Unmanned Aerial Vehicles and drones are becoming popular tools for both companies and individuals to carry out a variety of tasks including package delivery, surveillance, and as a platform for providing telecommunication services. Amazon and Google in particular have invested funds into researching the use of drones as delivery platforms. As the use of UAVs increases, questions arise about how to properly manage the airspace they occupy and the appropriate use of devices that can record people without their consent or possibly be weaponized. Specifically, there are ethical questions regarding privacy rights, property rights, and the rights of individuals to partake in any activity they prefer so long as they are not harming others.

Amazon's proposed delivery drone

There is a difference between UAVs and drones. UAVs can be controlled during flight, while drones fly a preset flight path that has been programmed into it.

Currently on Amazon, the price of UAVs/drones range from about $30 to a few thousand dollars. Most are sold with a HD video camera. YouTube is filled with videos of such devices recording various events around the world.

While these videos can provide entertaining and useful content, they also pose dangers due to reckless use and invasion of privacy.

The rising use of UAVs/drones poses numerous issues with regards to Libertarianism:

“Libertarians believe that individuals have the right to do whatever they want with their property, whether that property is an object or one’s own body, person, labor power, and life.” The personal use of drones should not be restricted by the government. The use of the drone, which is an individual’s own property, is that individual’s right to use as they please. “Each of us has a fundamental right to liberty - the right to do whatever we want with the things we own, provided we respect other people’s rights to do the same.”

"Individuals are not free to violate others’ property” and “the government must employ military, police, or judicial functions to punish individuals who violate others’ liberty.” If a person’s use or commercial application of drones infringes on another person’s property or liberty, then it is deserving of punishment. If it does not harm others, or it would only cause harm to them, no action or laws should be initiated.

“Confining the government’s power to punish to only those actions that threaten liberty and property.” The only action that should be taken by the government is to punish those whose use of drones violate an individual’s rights. Say, for example, a drone flying low over a person’s property and interfering with their life. A clear understanding of how low a drone can fly to be considered a nuisance or violation of an individual's liberty would need to be established.
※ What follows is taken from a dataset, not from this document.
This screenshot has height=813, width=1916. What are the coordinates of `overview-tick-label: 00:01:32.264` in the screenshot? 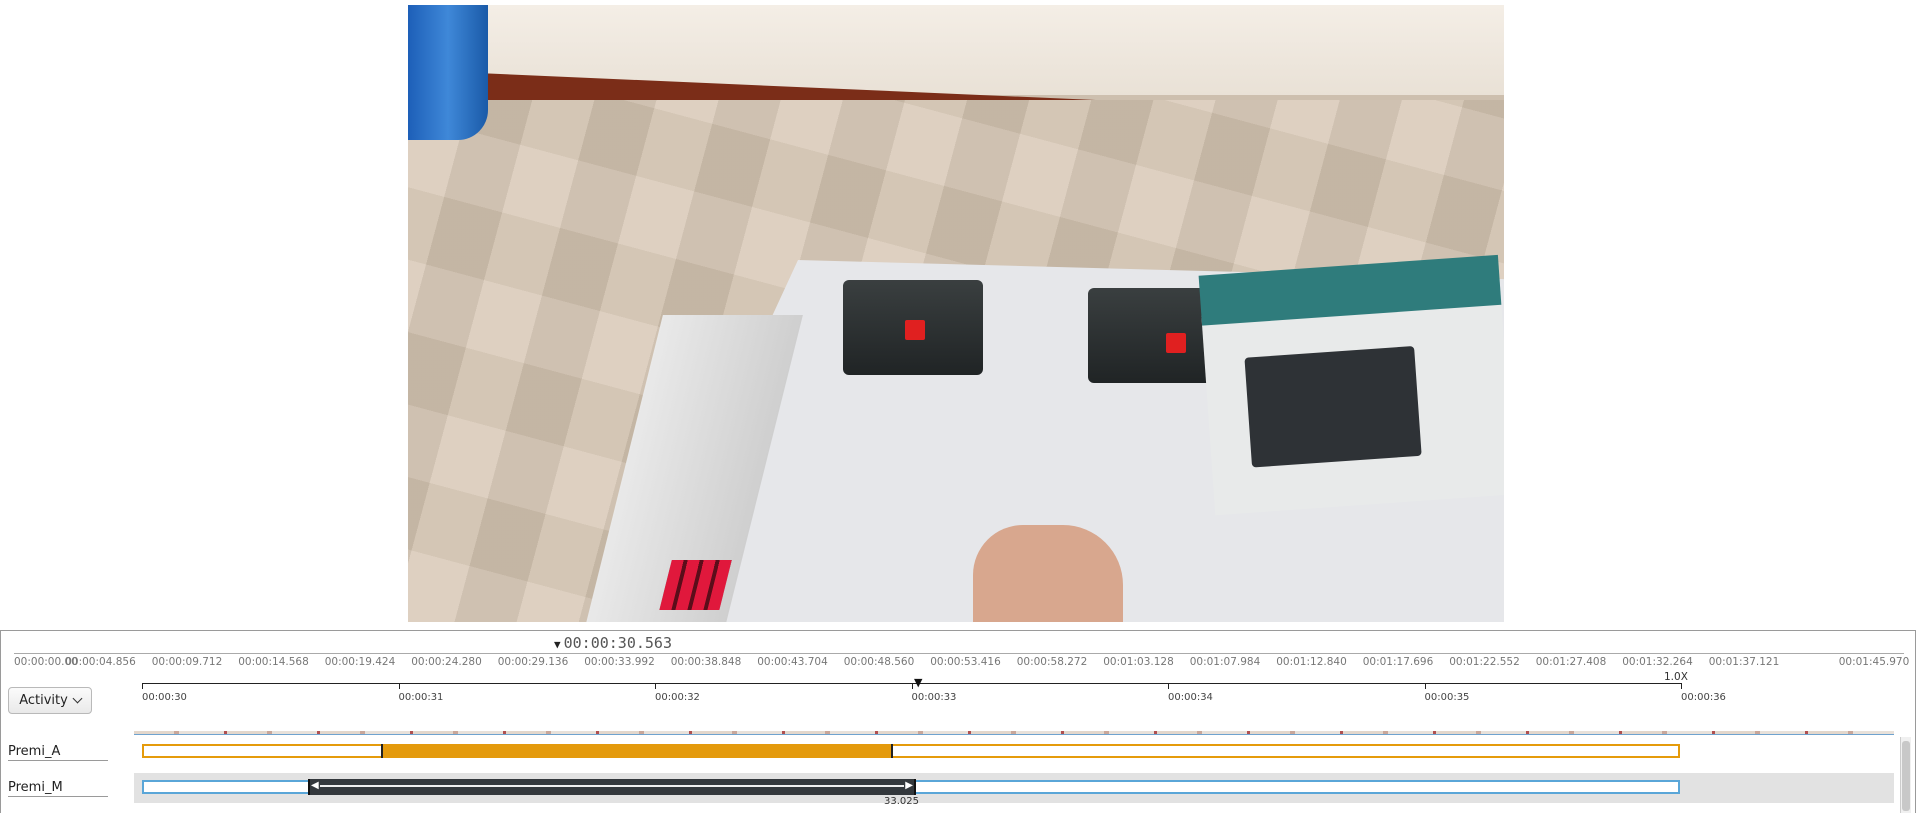 It's located at (1658, 662).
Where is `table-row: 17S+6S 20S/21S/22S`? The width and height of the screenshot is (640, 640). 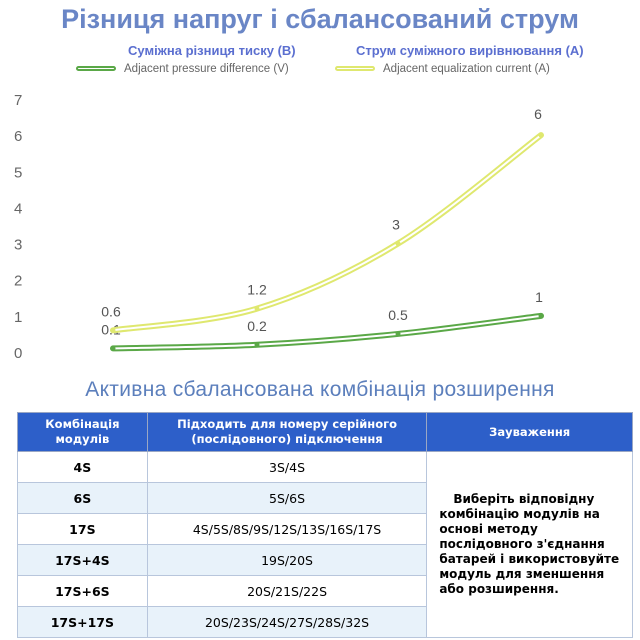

“The government should not be allowed to impose a certain view of the good life on its citizens (no morals legislation) or to enact laws to protect individuals from harming themselves (no paternalism).” It’s not the government’s right to tell people if using drones is immoral or a violation of privacy.

This opinion is based on the use of drones for personal and commercial use, not, for example, the use of drones by the government for surveillance. That application would be considered a violation of an individual’s liberty and property and a complete overstepping of the government’s role in society.

Ethics Issues:
- Spying on neighbors
- Recording/photographing others without permission
- Use of facial recognition software or other tools to collect data

Property Rights
- Invasion of airspace over someone's property; noise pollution
- Recording of intellectual property (concerts, areas where sensitive operations occur)

Security & Safety
- Interference with commercial airliners, other manned aircraft
- Damage caused by crashed vehicles

Environmental Issues
- The National Park Service uses unmanned aircraft for administrative purposes such as search and rescue, fire operations and scientific study
- However, UAVs can also cause noise and nuisance complaints from park visitors, incidents in which park wildlife are harassed, or other park visitor safety concerns

Possible Courses of Action:
Increase the awareness of these ethical problems.
Kant: doing the right thing for the right reason, respecting people as ends

Regulations and Restrictions on use
Aristotle: politics--common good, care for the fate of the community as a whole.

Is the Libertarian response to not regulate or restrict the use of drones for personal use as long as they don’t infringe on other’s right to liberty sustainable?
Is it really possible to use a drone in a way that doesn't have the potential to harm others? What role should the government play in ensuring peoples’ rights are not violated?